INSTRUCTION >>
Convert the lines into a JSON list of strings, one string per line, leaving out blank lines; begin at the line containing "You are a computer-use agent. 541x323 pixels." and continue through the end of the lines.

--- begin RECORDS ---

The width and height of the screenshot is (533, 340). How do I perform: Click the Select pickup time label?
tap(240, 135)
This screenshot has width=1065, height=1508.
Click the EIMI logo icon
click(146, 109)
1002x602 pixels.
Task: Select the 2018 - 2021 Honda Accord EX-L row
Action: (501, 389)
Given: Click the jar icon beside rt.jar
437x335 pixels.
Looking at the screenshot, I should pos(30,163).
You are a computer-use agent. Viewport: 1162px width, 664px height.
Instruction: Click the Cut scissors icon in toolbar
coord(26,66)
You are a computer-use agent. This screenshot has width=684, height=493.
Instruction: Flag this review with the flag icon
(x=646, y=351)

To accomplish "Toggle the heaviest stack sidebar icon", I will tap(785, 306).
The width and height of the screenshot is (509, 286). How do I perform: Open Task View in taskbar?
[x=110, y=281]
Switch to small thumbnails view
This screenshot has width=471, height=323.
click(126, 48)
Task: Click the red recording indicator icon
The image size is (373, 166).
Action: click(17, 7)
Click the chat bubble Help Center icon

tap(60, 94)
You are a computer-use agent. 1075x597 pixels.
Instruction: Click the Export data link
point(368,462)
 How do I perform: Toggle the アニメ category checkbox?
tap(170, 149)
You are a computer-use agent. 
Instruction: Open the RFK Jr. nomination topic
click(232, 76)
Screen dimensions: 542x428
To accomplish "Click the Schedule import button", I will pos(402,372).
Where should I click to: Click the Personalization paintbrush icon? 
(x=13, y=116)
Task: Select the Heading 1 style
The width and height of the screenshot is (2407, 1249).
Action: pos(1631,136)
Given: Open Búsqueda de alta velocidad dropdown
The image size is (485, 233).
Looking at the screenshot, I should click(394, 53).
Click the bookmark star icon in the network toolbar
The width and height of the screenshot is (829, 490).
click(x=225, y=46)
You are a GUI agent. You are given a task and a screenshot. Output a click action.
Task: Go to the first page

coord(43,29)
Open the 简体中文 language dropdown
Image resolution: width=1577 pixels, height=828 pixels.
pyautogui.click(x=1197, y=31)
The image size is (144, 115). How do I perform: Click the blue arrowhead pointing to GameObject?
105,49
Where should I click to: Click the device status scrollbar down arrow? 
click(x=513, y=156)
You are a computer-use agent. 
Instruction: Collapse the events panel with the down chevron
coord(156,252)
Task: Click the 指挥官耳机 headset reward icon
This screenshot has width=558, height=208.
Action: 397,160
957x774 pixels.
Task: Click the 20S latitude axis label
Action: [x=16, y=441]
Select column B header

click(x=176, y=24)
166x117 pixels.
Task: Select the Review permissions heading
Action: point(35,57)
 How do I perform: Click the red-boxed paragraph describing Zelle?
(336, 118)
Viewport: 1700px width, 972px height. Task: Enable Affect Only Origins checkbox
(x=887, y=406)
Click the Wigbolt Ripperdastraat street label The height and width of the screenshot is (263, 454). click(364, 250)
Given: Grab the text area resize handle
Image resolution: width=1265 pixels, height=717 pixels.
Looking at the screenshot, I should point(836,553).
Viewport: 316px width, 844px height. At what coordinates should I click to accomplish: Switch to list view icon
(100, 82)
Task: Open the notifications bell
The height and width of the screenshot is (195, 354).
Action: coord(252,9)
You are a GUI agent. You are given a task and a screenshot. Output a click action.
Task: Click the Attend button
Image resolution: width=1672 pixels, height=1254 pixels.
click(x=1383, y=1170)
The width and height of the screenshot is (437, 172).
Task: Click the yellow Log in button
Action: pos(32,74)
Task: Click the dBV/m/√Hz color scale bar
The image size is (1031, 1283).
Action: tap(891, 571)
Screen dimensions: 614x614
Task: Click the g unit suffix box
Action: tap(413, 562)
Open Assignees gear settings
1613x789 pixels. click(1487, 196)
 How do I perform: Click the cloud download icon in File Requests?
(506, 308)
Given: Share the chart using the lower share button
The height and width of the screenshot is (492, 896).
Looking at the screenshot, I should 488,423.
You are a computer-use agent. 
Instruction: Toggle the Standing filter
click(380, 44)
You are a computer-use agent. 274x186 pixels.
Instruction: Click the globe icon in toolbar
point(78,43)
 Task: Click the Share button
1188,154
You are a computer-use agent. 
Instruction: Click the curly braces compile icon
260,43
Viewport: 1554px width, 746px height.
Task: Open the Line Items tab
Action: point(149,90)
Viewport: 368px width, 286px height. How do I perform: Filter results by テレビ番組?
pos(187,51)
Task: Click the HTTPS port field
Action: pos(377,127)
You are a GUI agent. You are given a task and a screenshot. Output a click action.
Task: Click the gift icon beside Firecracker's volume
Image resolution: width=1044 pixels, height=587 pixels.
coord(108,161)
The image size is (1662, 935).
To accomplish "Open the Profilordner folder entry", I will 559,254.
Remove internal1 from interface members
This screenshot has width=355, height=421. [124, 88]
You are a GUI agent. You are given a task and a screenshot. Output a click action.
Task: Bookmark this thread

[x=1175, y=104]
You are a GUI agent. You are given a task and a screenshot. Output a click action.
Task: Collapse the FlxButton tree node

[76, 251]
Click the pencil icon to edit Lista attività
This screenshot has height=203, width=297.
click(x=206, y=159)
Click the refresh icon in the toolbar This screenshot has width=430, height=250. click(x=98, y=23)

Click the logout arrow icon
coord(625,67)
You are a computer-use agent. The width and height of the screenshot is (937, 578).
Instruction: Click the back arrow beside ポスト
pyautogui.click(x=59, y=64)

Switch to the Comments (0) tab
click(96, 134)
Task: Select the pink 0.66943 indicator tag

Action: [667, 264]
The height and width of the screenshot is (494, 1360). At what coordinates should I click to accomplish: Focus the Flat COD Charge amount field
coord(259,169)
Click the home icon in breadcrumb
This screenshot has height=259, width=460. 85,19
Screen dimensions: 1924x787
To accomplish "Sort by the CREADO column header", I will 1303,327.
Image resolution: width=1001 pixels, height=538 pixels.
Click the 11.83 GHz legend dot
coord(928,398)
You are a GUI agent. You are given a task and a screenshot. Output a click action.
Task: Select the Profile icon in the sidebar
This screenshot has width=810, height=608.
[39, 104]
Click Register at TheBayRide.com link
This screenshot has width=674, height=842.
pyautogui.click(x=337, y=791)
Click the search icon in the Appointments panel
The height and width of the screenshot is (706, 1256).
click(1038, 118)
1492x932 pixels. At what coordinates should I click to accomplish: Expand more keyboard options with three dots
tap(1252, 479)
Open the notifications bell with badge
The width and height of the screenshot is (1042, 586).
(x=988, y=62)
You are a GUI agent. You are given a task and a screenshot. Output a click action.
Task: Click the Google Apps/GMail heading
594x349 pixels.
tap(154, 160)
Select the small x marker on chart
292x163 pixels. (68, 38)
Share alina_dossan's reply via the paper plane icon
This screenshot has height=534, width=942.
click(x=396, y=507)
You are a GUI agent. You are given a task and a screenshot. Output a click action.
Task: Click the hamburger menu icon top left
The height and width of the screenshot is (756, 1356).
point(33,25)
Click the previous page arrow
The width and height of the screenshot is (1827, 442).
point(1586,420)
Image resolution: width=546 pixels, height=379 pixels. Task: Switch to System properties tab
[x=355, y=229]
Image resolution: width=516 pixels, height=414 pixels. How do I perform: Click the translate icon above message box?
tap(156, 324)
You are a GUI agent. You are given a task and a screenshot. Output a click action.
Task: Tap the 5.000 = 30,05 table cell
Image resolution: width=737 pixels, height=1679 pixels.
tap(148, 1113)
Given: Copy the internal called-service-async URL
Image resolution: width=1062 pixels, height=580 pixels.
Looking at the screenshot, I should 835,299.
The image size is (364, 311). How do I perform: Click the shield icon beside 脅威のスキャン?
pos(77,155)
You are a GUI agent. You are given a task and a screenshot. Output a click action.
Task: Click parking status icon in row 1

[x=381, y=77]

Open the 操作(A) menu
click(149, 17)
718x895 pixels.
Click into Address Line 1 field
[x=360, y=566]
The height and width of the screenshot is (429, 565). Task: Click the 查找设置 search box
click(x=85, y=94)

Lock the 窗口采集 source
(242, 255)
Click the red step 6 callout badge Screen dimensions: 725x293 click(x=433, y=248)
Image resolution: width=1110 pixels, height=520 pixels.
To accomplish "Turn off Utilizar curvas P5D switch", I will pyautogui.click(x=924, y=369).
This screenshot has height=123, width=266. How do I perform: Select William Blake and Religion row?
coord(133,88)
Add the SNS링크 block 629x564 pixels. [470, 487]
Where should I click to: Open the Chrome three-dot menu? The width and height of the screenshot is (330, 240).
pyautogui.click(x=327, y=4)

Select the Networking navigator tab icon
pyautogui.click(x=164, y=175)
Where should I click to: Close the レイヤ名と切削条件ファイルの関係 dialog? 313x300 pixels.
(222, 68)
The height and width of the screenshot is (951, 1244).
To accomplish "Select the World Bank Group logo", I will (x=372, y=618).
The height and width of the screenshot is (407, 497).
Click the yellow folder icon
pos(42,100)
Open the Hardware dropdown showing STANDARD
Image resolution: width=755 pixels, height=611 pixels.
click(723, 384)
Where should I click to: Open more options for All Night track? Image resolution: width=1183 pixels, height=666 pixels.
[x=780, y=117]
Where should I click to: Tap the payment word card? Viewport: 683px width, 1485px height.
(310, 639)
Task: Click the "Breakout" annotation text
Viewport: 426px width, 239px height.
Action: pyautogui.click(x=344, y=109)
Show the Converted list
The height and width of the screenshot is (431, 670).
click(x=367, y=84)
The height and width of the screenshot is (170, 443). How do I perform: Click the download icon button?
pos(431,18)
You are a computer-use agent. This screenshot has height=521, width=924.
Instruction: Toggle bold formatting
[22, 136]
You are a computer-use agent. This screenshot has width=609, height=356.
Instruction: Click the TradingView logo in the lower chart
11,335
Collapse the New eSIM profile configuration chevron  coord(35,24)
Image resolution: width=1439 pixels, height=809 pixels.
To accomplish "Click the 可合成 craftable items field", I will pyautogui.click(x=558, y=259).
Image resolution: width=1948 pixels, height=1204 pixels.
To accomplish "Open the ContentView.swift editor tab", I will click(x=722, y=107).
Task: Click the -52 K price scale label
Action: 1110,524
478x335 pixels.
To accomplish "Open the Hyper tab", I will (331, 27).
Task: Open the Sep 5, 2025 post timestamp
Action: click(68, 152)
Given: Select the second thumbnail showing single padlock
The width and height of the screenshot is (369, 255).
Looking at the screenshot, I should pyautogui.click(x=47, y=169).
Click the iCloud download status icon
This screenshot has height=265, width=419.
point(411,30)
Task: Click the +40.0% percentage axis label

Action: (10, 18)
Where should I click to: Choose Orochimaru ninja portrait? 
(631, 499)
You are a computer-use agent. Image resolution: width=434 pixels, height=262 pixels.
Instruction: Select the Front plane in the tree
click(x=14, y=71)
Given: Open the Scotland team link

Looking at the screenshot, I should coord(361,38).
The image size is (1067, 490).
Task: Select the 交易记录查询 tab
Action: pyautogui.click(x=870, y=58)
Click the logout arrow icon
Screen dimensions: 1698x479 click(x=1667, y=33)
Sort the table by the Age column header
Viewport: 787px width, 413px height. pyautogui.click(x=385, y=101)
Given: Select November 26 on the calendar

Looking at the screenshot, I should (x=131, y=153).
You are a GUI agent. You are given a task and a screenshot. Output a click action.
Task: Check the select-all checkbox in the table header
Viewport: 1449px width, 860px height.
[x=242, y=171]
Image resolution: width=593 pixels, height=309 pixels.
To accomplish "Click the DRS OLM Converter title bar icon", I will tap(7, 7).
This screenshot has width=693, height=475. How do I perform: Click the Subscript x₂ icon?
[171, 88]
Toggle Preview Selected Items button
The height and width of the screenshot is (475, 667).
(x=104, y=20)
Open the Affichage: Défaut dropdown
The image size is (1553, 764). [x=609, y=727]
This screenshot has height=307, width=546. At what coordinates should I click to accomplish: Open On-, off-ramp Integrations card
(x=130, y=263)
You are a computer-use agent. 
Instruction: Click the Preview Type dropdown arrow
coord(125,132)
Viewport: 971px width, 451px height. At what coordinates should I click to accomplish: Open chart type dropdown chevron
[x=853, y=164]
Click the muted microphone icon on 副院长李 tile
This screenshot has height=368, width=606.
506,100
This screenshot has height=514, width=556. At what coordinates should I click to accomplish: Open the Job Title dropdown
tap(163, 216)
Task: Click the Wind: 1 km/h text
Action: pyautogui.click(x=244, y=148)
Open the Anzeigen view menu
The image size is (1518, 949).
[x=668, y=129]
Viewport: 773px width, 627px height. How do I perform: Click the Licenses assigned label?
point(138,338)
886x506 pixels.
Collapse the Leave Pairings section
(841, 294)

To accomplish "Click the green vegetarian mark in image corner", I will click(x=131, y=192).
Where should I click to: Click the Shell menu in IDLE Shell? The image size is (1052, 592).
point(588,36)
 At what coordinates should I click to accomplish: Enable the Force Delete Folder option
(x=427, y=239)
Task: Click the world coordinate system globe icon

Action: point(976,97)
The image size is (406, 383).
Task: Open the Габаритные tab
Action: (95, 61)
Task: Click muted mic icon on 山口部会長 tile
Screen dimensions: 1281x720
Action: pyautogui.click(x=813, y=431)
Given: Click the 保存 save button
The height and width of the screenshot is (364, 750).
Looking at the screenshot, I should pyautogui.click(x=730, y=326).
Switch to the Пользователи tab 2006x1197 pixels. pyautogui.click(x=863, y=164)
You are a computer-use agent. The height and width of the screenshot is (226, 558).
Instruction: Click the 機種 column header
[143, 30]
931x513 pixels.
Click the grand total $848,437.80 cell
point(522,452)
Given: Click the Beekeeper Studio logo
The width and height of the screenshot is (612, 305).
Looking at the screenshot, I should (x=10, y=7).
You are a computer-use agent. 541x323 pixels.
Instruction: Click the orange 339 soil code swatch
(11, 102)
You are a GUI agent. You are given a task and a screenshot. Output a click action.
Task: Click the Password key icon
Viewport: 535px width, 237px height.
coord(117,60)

--- end RECORDS ---

WORKED SOLUTION >>
[
  "You are a computer-use agent. 541x323 pixels.",
  "Instruction: Click the orange 339 soil code swatch",
  "(11, 102)",
  "You are a GUI agent. You are given a task and a screenshot. Output a click action.",
  "Task: Click the Password key icon",
  "Viewport: 535px width, 237px height.",
  "coord(117,60)"
]